*WORK REQUIRED:*
Can you reproduce the stored items starting at the line containing "Select 服务支持 footer heading" and ending after the line containing "Delete the trim", substituting "footer link" for "footer heading" and keeping everything else the same? Leave out the pictures.

(Stored items)
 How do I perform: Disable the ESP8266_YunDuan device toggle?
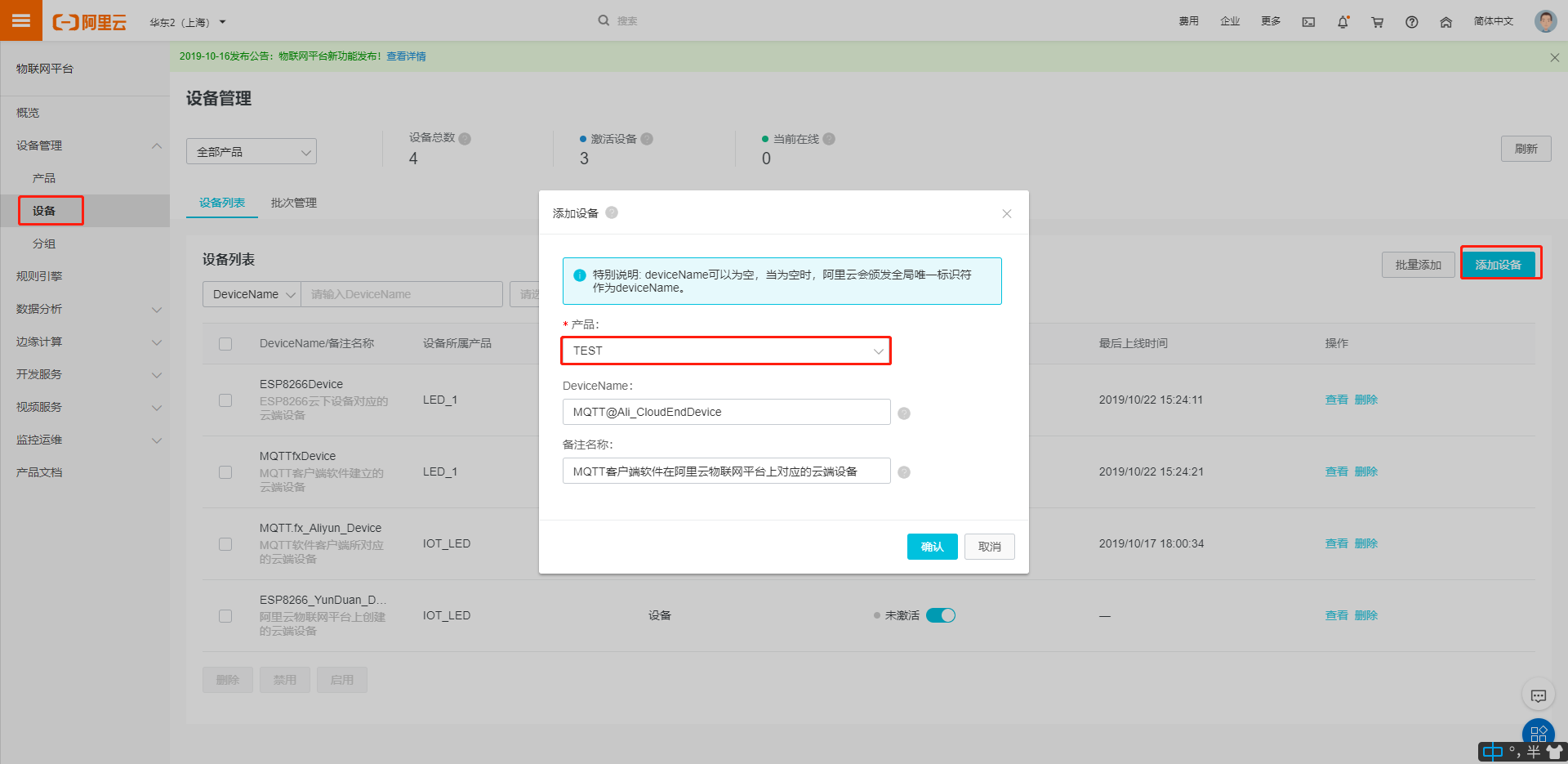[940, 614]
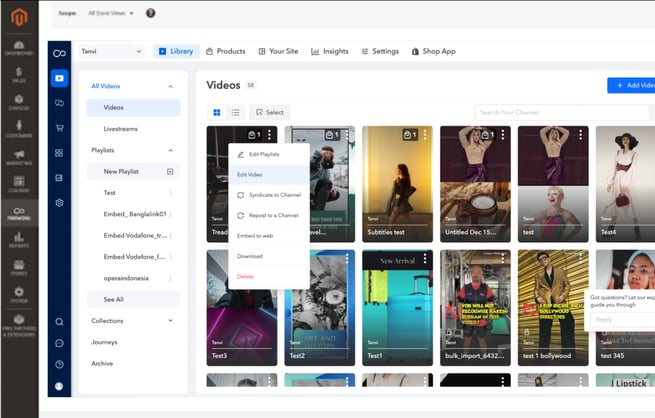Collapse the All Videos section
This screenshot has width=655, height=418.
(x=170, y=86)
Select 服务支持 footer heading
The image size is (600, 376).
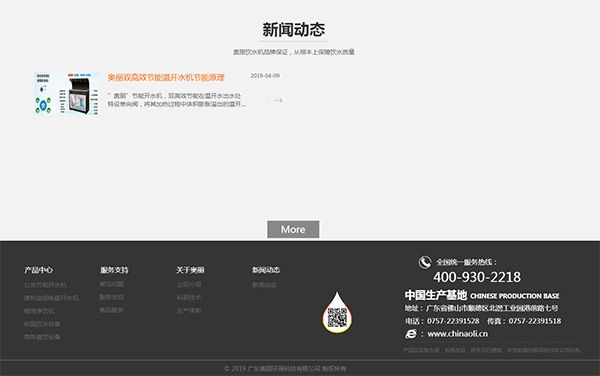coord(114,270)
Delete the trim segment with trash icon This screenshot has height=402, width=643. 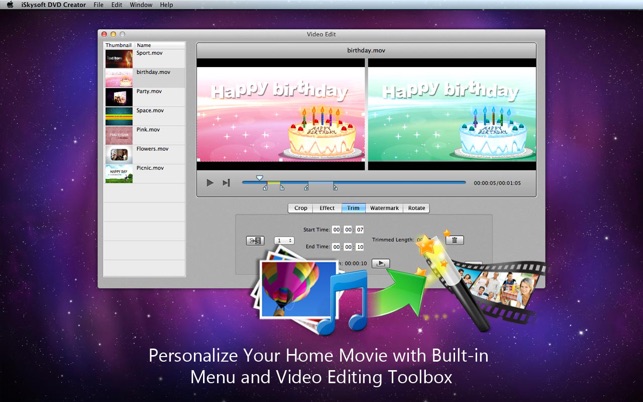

---

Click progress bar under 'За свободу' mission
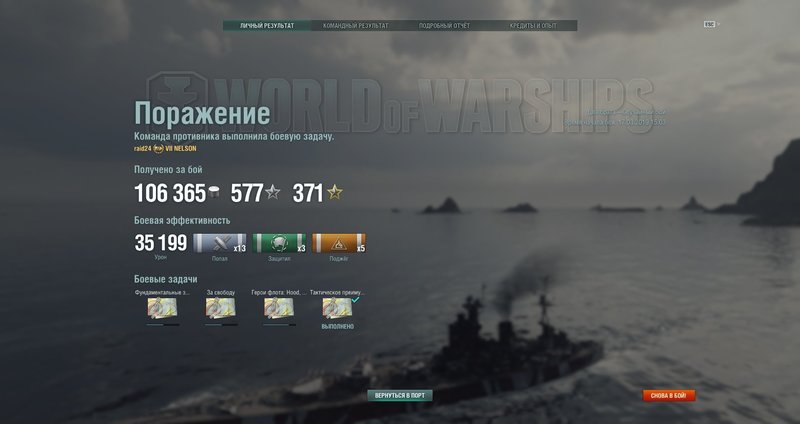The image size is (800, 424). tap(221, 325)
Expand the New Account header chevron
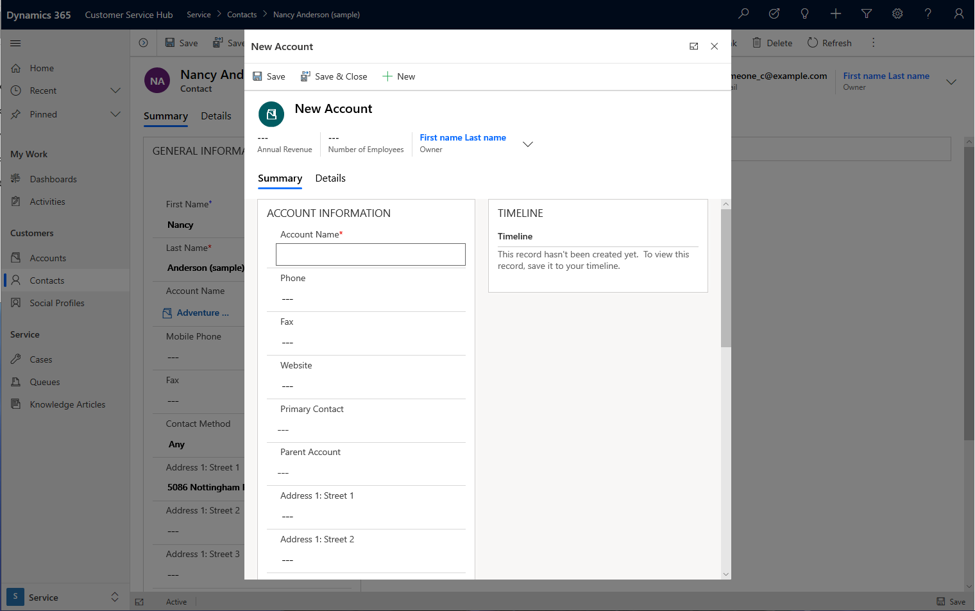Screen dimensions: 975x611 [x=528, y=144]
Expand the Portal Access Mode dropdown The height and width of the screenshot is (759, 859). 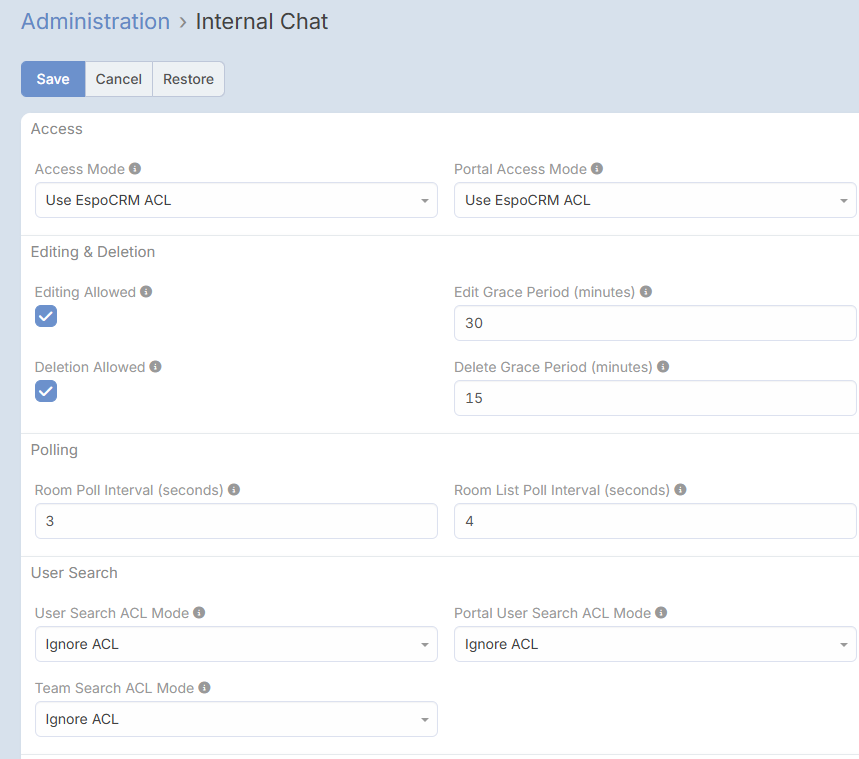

*COMPLETE ANSWER:*
Select 服务支持 footer link
The image size is (600, 376).
coord(114,270)
Delete the trim segment with trash icon This screenshot has height=402, width=643. 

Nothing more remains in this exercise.